Exosomes derived from ADSC suppress endothelial cells ferroptosis and alleviate sepsis acute liver injury via regulation of Keap1/Nrf2/GPX4 axis: an experimental study.

Abstract

Background: Adipose-derived stem cells exosome (ADSC-exo) has been reported to be effective in alleviating organ dysfunction in sepsis, including acute liver injury (ALI). Whether ADSC-exo protects the liver via suppression of vascular endothelial cell (VEC) ferroptosis is unclear.

Methods: We evaluated the viability and migration of VECs and their ferroptosis-related indices. To further elucidate this mechanism, we examined the Nrf2/GPX4 pathway. Cecal ligation and puncture (CLP) was performed to establish a sepsis model to observe the protective effect of ADSC-exo. The death rate and liver tissue injury were observed. We also evaluated inflammation- and ferroptosis-related indices. Next, we examined the expression of nuclear factor erythroid 2-related factor 2 (Nrf2)/glutathione peroxidase 4 (GPX4) pathway-related molecules to elucidate the underlying mechanism.

━━━━━━━━━━━━━━━━

→ **Instructions**:
- A) In the abstract on ADSC exosomes and septic liver injury, which abbreviations are defined in parentheses?
- B) According to the abstract on ADSC exosomes and septic liver injury, what procedure was used to establish the sepsis model?
- C) Pick up the abstract on ADSC exosomes and septic liver injury after its last sentence.

→ **Dataset excerpts**:
━━━━━━━━━━━━━━━━

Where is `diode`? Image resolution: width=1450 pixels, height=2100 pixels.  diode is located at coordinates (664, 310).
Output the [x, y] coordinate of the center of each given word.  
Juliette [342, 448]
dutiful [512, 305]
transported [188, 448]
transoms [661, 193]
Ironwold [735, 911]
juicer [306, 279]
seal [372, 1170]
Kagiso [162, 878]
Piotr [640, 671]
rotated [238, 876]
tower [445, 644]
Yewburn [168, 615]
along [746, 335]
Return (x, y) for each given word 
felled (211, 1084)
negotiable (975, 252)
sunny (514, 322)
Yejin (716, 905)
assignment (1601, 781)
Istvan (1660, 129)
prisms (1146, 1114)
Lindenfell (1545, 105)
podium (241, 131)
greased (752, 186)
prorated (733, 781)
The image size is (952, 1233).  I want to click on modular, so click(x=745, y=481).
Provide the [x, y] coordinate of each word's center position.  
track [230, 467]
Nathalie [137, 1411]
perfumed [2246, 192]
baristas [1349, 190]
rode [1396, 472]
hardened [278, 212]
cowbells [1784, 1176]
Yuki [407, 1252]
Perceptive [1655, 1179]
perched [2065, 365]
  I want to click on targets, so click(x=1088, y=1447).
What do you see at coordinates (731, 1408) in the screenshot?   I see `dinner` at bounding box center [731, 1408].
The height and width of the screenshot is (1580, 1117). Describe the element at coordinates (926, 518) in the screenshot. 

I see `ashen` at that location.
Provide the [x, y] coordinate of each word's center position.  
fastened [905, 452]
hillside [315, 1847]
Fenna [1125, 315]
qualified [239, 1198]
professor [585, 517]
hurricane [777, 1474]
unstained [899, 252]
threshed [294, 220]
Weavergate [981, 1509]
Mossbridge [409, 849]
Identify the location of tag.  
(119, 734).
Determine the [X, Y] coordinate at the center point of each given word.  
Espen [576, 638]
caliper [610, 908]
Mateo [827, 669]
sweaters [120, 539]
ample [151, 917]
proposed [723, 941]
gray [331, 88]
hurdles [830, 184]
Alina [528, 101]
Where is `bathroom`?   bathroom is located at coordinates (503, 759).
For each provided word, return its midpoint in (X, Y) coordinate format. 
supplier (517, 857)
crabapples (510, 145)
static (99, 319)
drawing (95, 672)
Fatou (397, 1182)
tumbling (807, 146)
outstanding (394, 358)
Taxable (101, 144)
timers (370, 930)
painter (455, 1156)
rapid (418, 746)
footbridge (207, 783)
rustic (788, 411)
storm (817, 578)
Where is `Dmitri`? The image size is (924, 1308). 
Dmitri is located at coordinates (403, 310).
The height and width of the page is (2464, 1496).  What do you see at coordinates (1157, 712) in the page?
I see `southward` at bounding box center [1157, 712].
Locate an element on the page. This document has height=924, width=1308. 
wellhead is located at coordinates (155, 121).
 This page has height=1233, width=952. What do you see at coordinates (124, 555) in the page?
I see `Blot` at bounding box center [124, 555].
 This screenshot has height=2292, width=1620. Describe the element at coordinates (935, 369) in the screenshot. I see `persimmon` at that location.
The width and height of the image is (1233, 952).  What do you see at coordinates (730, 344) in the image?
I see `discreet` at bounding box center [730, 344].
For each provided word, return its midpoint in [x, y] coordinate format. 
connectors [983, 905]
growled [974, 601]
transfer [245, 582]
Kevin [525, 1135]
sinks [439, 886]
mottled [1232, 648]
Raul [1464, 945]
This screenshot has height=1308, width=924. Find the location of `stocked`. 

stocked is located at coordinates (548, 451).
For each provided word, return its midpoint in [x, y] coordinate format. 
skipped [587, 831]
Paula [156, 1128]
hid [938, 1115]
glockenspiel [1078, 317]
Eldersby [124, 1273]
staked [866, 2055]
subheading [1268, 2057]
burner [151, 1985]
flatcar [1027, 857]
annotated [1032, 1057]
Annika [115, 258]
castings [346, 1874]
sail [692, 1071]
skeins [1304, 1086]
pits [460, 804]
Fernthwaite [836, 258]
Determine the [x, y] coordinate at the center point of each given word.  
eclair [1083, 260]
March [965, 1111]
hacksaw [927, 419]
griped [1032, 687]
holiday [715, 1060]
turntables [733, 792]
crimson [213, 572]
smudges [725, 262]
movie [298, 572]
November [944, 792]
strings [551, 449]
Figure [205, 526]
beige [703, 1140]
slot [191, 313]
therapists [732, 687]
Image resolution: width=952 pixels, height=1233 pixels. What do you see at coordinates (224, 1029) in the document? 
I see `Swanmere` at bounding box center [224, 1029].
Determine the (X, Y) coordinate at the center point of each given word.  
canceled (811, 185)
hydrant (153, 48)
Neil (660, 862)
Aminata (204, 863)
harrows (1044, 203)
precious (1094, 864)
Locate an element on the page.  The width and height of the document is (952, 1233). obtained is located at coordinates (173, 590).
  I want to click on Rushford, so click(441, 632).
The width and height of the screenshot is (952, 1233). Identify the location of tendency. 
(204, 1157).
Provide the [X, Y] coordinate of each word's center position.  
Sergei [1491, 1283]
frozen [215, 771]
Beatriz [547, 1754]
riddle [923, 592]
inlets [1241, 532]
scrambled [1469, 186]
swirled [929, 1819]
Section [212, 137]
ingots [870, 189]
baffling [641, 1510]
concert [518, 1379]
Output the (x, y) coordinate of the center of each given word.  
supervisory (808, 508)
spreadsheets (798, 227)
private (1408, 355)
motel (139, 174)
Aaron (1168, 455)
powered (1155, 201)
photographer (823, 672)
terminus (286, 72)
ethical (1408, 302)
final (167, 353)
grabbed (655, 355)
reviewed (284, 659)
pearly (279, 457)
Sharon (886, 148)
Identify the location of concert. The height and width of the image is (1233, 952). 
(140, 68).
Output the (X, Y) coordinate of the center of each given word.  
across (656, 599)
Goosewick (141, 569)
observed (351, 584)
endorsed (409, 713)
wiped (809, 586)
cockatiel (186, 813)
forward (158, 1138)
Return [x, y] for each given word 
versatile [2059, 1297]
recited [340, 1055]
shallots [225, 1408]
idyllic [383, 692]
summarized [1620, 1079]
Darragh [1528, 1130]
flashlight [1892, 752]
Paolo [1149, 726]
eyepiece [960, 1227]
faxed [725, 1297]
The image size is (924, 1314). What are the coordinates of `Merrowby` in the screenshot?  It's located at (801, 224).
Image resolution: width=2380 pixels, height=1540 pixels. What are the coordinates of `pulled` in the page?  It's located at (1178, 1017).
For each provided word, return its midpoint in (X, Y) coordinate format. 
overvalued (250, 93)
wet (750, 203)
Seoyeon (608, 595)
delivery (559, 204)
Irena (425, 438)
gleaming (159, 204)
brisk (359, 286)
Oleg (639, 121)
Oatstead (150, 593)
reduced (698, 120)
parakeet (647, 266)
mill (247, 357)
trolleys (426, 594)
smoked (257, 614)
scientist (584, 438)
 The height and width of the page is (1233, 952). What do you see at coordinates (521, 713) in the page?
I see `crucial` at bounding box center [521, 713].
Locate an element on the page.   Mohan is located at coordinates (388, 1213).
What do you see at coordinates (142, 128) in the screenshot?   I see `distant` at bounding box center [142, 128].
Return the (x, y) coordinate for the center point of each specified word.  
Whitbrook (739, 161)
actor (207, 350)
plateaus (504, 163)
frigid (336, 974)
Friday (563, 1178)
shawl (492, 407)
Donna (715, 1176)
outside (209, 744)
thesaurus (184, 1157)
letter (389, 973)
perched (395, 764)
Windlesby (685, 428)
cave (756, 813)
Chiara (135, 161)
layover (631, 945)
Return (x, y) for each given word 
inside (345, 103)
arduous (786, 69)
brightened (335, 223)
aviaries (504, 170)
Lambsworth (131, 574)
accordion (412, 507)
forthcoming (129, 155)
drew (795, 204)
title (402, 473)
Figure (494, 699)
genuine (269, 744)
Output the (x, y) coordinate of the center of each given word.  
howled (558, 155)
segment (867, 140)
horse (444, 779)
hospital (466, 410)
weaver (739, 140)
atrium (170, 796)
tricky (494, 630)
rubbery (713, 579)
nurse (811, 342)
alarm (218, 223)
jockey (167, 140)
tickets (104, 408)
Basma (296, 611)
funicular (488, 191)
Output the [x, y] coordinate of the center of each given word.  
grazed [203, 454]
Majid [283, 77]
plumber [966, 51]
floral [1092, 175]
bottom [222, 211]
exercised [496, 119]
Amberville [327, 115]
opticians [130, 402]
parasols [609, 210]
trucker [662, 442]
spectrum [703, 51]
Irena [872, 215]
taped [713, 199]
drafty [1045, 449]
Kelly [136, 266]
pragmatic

━━━━━━━━━━━━━━━━

→ **Expected responses**:
- A) ADSC-exo, ALI, VEC, CLP, Nrf2, GPX4

- B) Cecal ligation and puncture (CLP)

- C)
Results: ADSC-exo reduced cell injury and ferroptosis in VECs. ADSC-exo increased the expression and nuclear translocation of Nrf2. In the CLP-induced sepsis model, ADSC-exo relieved liver injury and reduced the death rate. Further observations showed that ADSC-exo significantly alleviated oxidative stress injury and ferroptosis in liver tissue, while remarkably increasing the expression of Nrf2 and GPX4.

Conclusion: These findings demonstrate the remarkable ability of ADSC-exo to alleviate sepsis-induced ALI by mitigating endothelial cell ferroptosis, providing evidence for the potential clinical application of ADSC-exo in ALI therapy.